Top cities continue to be popular across multiple sectors with New York top in retail, multifamily and hospitality, London top for offices, Los Angeles top for industrial and Tokyo a top five market in retail, office and industrial.
The report also states competition to buy will continue to push up prices, with prime yields down 13bp globally to seven percent last year and likely to at least match this in the year ahead.
Cross-border investment rose by 38.8 percent last year compared to an 11.3 percent growth in domestic spending, as international investors once again increased their market share.
While Europe remains the biggest area for foreign investment, it saw a 35 percent growth in cross-border buying last year, growth has actually been more rapid in the Americas (46 percent) and Asia (43 percent), underlining the truly global nature of the marketplace.
London remains by far the most favored market with a 14.1 percent share versus 5.5 percent for Paris and 4.9 percent for New York.
Overall, 13 of the top 30 are in EMEA, nine are in Asia, seven in North America and one in Latin America. The fastest growth was in Beijing, rising from 46th to 17th place, followed by Boston, Amsterdam, Madrid and Sao Paulo.
The biggest source of cross-border capital was the Americas, with $75.3 billion invested non-domestically, while Europeans are the number two international buyer but a significant share of this is targeted within the region.
American investors were the strongest players outside their own region last year, with $58.7 billion invested, 48 percent of the global total.
The fastest growing stream of international investment however has been Asian capital flowing out of the region. Asian global investment rose 56 percent last year compared to a 54 percent increase by American investors, 26 percent by Europeans and 13 percent by Middle Eastern and African players.
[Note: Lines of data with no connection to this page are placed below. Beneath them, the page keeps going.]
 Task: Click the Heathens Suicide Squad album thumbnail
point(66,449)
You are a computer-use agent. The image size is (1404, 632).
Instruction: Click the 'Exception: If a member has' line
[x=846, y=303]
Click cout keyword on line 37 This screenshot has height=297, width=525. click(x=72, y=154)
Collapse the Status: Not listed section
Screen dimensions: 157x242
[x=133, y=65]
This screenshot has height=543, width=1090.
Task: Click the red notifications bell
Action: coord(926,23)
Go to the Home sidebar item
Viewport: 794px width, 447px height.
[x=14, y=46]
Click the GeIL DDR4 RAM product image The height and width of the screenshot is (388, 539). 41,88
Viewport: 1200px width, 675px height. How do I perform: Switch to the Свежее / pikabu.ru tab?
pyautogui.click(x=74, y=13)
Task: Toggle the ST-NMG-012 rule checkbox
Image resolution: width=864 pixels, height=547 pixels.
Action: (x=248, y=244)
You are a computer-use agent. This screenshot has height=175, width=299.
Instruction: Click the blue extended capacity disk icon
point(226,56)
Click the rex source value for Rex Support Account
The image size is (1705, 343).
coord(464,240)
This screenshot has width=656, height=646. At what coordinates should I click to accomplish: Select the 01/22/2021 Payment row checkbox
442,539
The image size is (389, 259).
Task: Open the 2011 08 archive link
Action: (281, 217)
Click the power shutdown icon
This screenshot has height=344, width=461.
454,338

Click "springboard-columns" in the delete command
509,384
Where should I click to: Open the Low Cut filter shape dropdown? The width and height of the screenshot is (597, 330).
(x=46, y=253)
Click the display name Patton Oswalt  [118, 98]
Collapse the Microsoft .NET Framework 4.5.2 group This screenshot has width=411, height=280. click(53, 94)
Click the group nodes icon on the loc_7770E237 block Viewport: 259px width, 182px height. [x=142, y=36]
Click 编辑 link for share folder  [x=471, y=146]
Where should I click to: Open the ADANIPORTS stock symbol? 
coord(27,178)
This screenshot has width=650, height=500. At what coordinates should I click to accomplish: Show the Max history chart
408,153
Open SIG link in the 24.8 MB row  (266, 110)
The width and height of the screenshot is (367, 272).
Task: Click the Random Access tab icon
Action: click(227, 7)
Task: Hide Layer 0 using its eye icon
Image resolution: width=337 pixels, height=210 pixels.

Typically, Asian players cross borders easily but much in the past has been within their own region. That has changed dramatically in recent years as Asian businesses have diversified abroad, focusing initially on gateway cities in the US and the UK but now spreading their net more widely, says the report.
David Hutchings, Head of EMEA Investment Strategy, said: “Core markets still offer attractive returns for core investors but those seeking higher returns are having to take on risk either in core markets or by targeting quality assets in second-tier locations.
However, caution is needed as real estate usage is evolving as tenants adjust to new technology, new working practices and demographic change.”